Mr. Corbett said he knew nothing about the emails while he was serving as attorney general, but the governor received the resignations Friday of two men who were involved in the scandal: E. Christopher Abruzzo, secretary of the Department of Environmental Protection, and a top lawyer in that office, Glenn Parno. State Parole Board Chairman Randy Feathers, who was the lead investigator in the Sandusky case, has refused Mr. Corbett’s call to resign.
Mr. Wolf has seized on the flap by blaming Mr. Corbett for allowing a troubling culture in the attorney general’s office. Mr. Corbett later called the Democrat’s accusation “a cheap shot.”
The economy
The governor planned to attack Mr. Wolf’s performance as revenue secretary by calling attention to his inaccurate revenue forecasts in 2007-2008, but that plan was undermined this year when Mr. Corbett’s administration had to transfer $700 million from a state account to fill its own budget shortfall.
Instead, the Democrat has attacked Mr. Corbett by arguing that Pennsylvania has fallen from ninth to 47th in job creation under his stewardship. Mr. Corbett’s defense is that Mr. Wolf is manipulating the data and that the state is 36th in job creation.
Given all of the incumbent’s challenges, Mr. Wolf is riding high in polls in spite of his plans to increase state income taxes on wealthier families. He hasn’t specified an income level that will be subject to tax increases, but he has said he wants to cut taxes for the middle class. He defined the cutoff for those tax cuts as somewhere in the $70,000 to $90,000 income range for individuals.
Mr. Corbett has tried to pounce on the challenger’s tax-hike plans.
Mr. Wolf is “failing to explain exactly how much his proposal will cost Pennsylvanians,” Mr.
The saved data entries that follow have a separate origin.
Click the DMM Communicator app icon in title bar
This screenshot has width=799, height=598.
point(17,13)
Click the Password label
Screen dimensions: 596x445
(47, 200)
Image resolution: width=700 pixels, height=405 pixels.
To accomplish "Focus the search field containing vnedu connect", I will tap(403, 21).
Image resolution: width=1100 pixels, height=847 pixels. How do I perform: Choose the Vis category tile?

Pitman said. “That’s part of the message going into the final stretch.”
As the governor hammers home that theme, some evidence shows his gap in the polls has narrowed slightly.
“It’s the one place where the governor can cut into Wolf’s popularity,” Mr. Borick said. “If he does tax reform, there are going to be winners and losers, and he hasn’t really specified very much who those losers and winners are. I think you’ll see the Corbett campaign continue to press that. I totally expect Wolf to continue to be fairly evasive.”
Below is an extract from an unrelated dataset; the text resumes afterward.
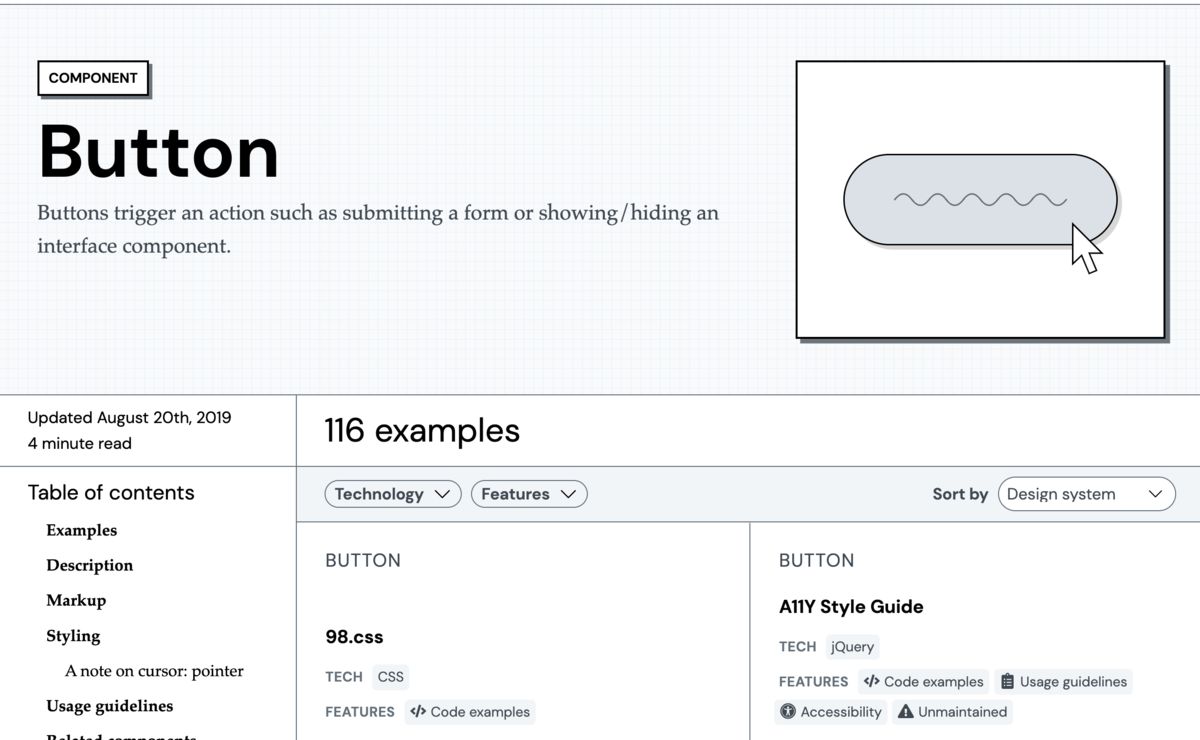Click the Technology filter chevron
Screen dimensions: 1200x740
(x=441, y=494)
Mr. Rendell said the Democratic challenger still needs to flesh out his tax plans for voters, including details of his proposed tax hikes.
“Once he said it, he’s got to stand by it and explain what his goal is,” Mr. Rendell said. “And his goal is not to raise taxes on everybody. His goal is to reduce taxes on people in the middle class and lower middle class of the workforce, and raise taxes on the very rich. I think he’s got to explain that.”
Mr. Wolf’s personal war chest helped him defeat a crowded field in the Democratic primary, including five-term Rep. Allyson Y. Schwartz of Philadelphia. The former Peace Corps volunteer holds a doctorate degree from the Massachusetts Institute of Technology.